W maju 2019 roku w ramach ćwiczenia Spring Storm część MJR przerzucono do Estonii. W efekcie w zasięgu rakiet NSM znalazło się całe wejście do Zatoki Fińskiej, jedynego poza Kaliningradem połączenia Rosji z resztą Bałtyku.
FILM O UDZIALE POLSKICH MARYNARZY W ĆWICZENIACH SPRING STORM 2019:
Pociski NSM zamówiła także amerykańska marynarka wojenna. W wersji lotniczej (JSM) będą one także uzbrojeniem najnowszych amerykańskich samolotów bojowych F-35.
Rakietowa Zielonka
To już druga umowa offsetowa z norweskim Kongsbergiem, której beneficjentem są Wojskowe Zakłady Elektroniczne. W ramach pierwszego kontraktu utworzono centrum wsparcia serwisowania i zarządzania konfiguracją systemu NSM.
Teraz inwestycja ma doprowadzić do powstania centrum zdolnego do przeprowadzenia znacznie bardziej zaawansowanych prac, czyli tak zwanej modernizacji w połowie cyklu życia (ang. mid-life upgrade) i ponownej certyfikacji rakiet NSM z arsenału Marynarki Wojennej. Założeniem tego projektu jest zabezpieczenie Morskiej Jednostki Rakietowej w zakresie gotowości bojowej pocisków rakietowych typu NSM - poinformowała Polska Grupa Zbrojeniowa. Oznacza to, że rakiet nie będzie trzeba już wysyłać na przeglądy do fabryk za granicą.
Nowe centrum w Zielonce ma zostać wybudowane do końca I kwartału 2020 roku.
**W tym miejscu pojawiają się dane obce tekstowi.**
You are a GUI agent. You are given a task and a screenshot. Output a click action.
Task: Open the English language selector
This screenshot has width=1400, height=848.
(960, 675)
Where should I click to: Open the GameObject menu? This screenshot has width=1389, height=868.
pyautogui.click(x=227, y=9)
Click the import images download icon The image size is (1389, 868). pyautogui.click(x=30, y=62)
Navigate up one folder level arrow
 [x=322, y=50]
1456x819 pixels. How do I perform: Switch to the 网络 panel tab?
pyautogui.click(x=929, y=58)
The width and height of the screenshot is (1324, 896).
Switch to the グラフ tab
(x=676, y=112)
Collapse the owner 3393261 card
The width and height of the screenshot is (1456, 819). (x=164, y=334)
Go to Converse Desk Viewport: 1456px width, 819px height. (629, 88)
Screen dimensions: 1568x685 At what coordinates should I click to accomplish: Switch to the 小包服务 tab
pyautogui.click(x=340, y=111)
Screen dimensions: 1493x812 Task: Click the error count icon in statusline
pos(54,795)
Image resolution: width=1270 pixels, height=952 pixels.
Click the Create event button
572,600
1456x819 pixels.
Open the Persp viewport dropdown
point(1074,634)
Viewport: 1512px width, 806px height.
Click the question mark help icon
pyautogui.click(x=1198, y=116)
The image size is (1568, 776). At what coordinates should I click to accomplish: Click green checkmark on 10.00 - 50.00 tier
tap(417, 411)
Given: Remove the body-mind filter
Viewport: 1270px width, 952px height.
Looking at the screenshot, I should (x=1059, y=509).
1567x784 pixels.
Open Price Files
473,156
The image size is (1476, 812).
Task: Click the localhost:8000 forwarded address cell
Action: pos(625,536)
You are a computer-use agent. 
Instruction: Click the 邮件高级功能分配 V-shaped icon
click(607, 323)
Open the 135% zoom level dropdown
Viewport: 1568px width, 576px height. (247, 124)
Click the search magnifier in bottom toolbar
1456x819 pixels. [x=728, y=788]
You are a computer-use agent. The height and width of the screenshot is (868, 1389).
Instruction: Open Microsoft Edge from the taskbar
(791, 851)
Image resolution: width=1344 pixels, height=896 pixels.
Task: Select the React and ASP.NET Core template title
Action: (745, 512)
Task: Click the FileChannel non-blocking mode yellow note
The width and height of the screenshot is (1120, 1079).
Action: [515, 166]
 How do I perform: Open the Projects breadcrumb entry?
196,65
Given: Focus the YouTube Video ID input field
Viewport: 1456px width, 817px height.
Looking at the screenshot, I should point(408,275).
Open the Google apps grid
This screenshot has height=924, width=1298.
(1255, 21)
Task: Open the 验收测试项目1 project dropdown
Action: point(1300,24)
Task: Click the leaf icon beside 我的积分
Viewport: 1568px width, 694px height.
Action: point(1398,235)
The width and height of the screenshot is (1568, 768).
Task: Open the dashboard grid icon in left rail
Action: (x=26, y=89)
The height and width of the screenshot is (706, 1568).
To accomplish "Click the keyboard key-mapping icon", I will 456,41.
Po czerwcu 2020 roku ma uzyskać zdolność do prowadzenia certyfikacji i recertyfikacji rakiet. Koszt inwestycji wynosi około 30 milionów złotych.
Szef MON Mariusz Błaszczak w czwartek na uroczystości wmurowania kamienia węgielnego podkreślał, że budowa centrum to impuls rozwojowy zarówno dla polskiego przemysłu zbrojeniowego, Wojska Polskiego, jak i dla powiatu wołomińskiego. - To są bardzo dobre perspektywy dla firmy, to są świetne perspektywy dla Wojska Polskiego. To jest wykorzystanie potencjału, jaki ma polski przemysł zbrojeniowy. Co do zasady, zawsze wtedy, kiedy jest to możliwe, korzystamy z polskiej zbrojeniówki - powiedział minister, który jest także posłem z okręgu obejmującego powiaty podwarszawskie, w tym właśnie Zielonkę.
Jak powstawała Morska Jednostka Rakietowa
Umowę na pierwszy Nadbrzeżny Dywizjon Rakietowy, który z czasem stał się częścią Morskiej Jednostki Rakietowej, podpisano w 2008 roku. W 2011 roku aneksem zwiększono liczbę zamówionych pocisków z 12 do 50. Łączna wartość tego kontraktu wraz z aneksem to ponad 900 milionów złotych. Dywizjon został formalnie utworzony na początku 2011 roku, a dwa lata później odebrał ostatnią część zasadniczego sprzętu.
W kwietniu 2014 roku MON zdecydowało o przeformowaniu dywizjonu w Morską Jednostkę Rakietową, która stacjonuje w Siemirowicach koło Trójmiasta i podlega dowódcy 3 Flotylli Okrętów w Gdyni. Pod koniec 2014 roku podpisano wartą około 800 milionów złotych umowę na dostawę drugiego dywizjonu, w tym 23 pojazdów i 24 pocisków. MON poinformowało, że dostawy rakiet NSM zrealizowano w 2018 roku.